_The exercise_
Rewrite all of the records, swapping every occurrence of "GUI agent" for "desktop agent" and leaving everything else unchanged.

_The records_
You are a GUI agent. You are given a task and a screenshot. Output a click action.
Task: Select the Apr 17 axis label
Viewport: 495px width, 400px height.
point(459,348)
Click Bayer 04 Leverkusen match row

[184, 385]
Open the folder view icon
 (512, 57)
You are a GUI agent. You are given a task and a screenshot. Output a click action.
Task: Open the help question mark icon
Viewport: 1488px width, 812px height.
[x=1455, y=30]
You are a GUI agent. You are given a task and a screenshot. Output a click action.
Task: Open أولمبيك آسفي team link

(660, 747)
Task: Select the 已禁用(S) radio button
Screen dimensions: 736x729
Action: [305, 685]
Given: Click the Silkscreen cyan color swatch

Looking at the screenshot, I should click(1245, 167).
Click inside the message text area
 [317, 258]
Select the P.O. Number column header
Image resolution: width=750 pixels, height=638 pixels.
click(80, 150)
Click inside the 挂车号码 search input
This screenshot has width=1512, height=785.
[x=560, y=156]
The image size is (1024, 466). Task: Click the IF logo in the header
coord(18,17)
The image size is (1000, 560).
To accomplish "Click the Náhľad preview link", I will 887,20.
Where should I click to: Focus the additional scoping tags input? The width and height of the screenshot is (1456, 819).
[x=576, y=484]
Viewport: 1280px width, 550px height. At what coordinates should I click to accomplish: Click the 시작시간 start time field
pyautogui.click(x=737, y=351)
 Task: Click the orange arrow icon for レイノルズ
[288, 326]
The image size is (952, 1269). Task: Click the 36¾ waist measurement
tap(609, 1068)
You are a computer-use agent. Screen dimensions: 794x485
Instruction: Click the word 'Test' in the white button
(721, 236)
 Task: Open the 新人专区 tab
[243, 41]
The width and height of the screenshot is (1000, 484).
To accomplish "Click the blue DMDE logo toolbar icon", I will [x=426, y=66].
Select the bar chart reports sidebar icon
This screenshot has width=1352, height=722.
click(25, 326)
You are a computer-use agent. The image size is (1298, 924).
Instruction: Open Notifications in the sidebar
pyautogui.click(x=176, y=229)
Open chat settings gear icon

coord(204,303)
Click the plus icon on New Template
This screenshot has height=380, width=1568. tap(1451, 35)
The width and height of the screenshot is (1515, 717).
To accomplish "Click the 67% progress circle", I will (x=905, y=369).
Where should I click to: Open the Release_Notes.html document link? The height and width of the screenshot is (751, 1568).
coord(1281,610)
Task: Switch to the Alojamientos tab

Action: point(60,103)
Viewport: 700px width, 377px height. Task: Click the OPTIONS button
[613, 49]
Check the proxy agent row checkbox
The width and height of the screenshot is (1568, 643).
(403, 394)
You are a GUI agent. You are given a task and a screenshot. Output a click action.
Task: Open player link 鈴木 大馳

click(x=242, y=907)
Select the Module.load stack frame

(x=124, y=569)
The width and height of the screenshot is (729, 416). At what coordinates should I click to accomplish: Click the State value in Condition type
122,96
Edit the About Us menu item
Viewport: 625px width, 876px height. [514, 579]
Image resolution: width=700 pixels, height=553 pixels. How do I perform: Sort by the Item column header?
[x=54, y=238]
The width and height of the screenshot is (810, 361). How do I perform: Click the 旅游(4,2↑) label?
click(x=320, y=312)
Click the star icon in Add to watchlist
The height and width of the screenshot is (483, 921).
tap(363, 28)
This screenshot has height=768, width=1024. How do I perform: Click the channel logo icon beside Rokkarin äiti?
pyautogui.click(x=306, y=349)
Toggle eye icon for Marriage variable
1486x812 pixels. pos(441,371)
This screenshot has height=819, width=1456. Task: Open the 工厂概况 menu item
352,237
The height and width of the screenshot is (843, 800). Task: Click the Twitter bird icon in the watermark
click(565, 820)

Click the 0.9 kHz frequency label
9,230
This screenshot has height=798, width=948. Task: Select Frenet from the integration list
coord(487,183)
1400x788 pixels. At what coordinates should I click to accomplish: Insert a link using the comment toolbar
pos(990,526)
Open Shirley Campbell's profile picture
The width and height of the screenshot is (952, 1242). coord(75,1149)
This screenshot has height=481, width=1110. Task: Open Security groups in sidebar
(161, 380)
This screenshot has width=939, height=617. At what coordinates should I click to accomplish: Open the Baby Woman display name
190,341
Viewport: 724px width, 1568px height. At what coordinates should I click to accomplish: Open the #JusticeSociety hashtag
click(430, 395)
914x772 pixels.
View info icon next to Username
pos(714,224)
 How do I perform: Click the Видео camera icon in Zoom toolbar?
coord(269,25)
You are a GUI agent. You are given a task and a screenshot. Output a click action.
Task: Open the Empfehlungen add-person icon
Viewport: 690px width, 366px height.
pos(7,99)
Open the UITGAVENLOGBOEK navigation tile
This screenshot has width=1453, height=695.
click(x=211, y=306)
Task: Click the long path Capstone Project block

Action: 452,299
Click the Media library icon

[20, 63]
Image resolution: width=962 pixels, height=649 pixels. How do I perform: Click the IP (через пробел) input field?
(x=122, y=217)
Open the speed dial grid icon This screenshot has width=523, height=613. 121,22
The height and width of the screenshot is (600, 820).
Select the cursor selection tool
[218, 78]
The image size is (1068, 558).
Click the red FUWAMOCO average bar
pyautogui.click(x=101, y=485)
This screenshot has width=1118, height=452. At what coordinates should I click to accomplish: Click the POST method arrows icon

_Response for this exercise_
You are a desktop agent. You are given a task and a screenshot. Output a click action.
Task: Select the Apr 17 axis label
Viewport: 495px width, 400px height.
point(459,348)
Click Bayer 04 Leverkusen match row

[184, 385]
Open the folder view icon
 (512, 57)
You are a desktop agent. You are given a task and a screenshot. Output a click action.
Task: Open the help question mark icon
Viewport: 1488px width, 812px height.
[x=1455, y=30]
You are a desktop agent. You are given a task and a screenshot. Output a click action.
Task: Open أولمبيك آسفي team link

(660, 747)
Task: Select the 已禁用(S) radio button
Screen dimensions: 736x729
Action: [305, 685]
Given: Click the Silkscreen cyan color swatch

Looking at the screenshot, I should click(1245, 167).
Click inside the message text area
 [317, 258]
Select the P.O. Number column header
Image resolution: width=750 pixels, height=638 pixels.
click(80, 150)
Click inside the 挂车号码 search input
This screenshot has width=1512, height=785.
[x=560, y=156]
The image size is (1024, 466). Task: Click the IF logo in the header
coord(18,17)
The image size is (1000, 560).
To accomplish "Click the Náhľad preview link", I will 887,20.
Where should I click to: Focus the additional scoping tags input? The width and height of the screenshot is (1456, 819).
[x=576, y=484]
Viewport: 1280px width, 550px height. At what coordinates should I click to accomplish: Click the 시작시간 start time field
pyautogui.click(x=737, y=351)
 Task: Click the orange arrow icon for レイノルズ
[288, 326]
The image size is (952, 1269). Task: Click the 36¾ waist measurement
tap(609, 1068)
You are a computer-use agent. Screen dimensions: 794x485
Instruction: Click the word 'Test' in the white button
(721, 236)
 Task: Open the 新人专区 tab
[243, 41]
The width and height of the screenshot is (1000, 484).
To accomplish "Click the blue DMDE logo toolbar icon", I will [x=426, y=66].
Select the bar chart reports sidebar icon
This screenshot has width=1352, height=722.
click(25, 326)
You are a computer-use agent. The image size is (1298, 924).
Instruction: Open Notifications in the sidebar
pyautogui.click(x=176, y=229)
Open chat settings gear icon

coord(204,303)
Click the plus icon on New Template
This screenshot has height=380, width=1568. tap(1451, 35)
The width and height of the screenshot is (1515, 717).
To accomplish "Click the 67% progress circle", I will (x=905, y=369).
Where should I click to: Open the Release_Notes.html document link? The height and width of the screenshot is (751, 1568).
coord(1281,610)
Task: Switch to the Alojamientos tab

Action: point(60,103)
Viewport: 700px width, 377px height. Task: Click the OPTIONS button
[613, 49]
Check the proxy agent row checkbox
The width and height of the screenshot is (1568, 643).
(403, 394)
You are a desktop agent. You are given a task and a screenshot. Output a click action.
Task: Open player link 鈴木 大馳

click(x=242, y=907)
Select the Module.load stack frame

(x=124, y=569)
The width and height of the screenshot is (729, 416). At what coordinates should I click to accomplish: Click the State value in Condition type
122,96
Edit the About Us menu item
Viewport: 625px width, 876px height. [514, 579]
Image resolution: width=700 pixels, height=553 pixels. How do I perform: Sort by the Item column header?
[x=54, y=238]
The width and height of the screenshot is (810, 361). How do I perform: Click the 旅游(4,2↑) label?
click(x=320, y=312)
Click the star icon in Add to watchlist
The height and width of the screenshot is (483, 921).
tap(363, 28)
This screenshot has height=768, width=1024. How do I perform: Click the channel logo icon beside Rokkarin äiti?
pyautogui.click(x=306, y=349)
Toggle eye icon for Marriage variable
1486x812 pixels. pos(441,371)
This screenshot has height=819, width=1456. Task: Open the 工厂概况 menu item
352,237
The height and width of the screenshot is (843, 800). Task: Click the Twitter bird icon in the watermark
click(565, 820)

Click the 0.9 kHz frequency label
9,230
This screenshot has height=798, width=948. Task: Select Frenet from the integration list
coord(487,183)
1400x788 pixels. At what coordinates should I click to accomplish: Insert a link using the comment toolbar
pos(990,526)
Open Shirley Campbell's profile picture
The width and height of the screenshot is (952, 1242). coord(75,1149)
This screenshot has height=481, width=1110. Task: Open Security groups in sidebar
(161, 380)
This screenshot has width=939, height=617. At what coordinates should I click to accomplish: Open the Baby Woman display name
190,341
Viewport: 724px width, 1568px height. At what coordinates should I click to accomplish: Open the #JusticeSociety hashtag
click(430, 395)
914x772 pixels.
View info icon next to Username
pos(714,224)
 How do I perform: Click the Видео camera icon in Zoom toolbar?
coord(269,25)
You are a desktop agent. You are given a task and a screenshot. Output a click action.
Task: Open the Empfehlungen add-person icon
Viewport: 690px width, 366px height.
pos(7,99)
Open the UITGAVENLOGBOEK navigation tile
This screenshot has width=1453, height=695.
click(x=211, y=306)
Task: Click the long path Capstone Project block

Action: 452,299
Click the Media library icon

[20, 63]
Image resolution: width=962 pixels, height=649 pixels. How do I perform: Click the IP (через пробел) input field?
(x=122, y=217)
Open the speed dial grid icon This screenshot has width=523, height=613. 121,22
The height and width of the screenshot is (600, 820).
Select the cursor selection tool
[218, 78]
The image size is (1068, 558).
Click the red FUWAMOCO average bar
pyautogui.click(x=101, y=485)
This screenshot has width=1118, height=452. At what coordinates should I click to accomplish: Click the POST method arrows icon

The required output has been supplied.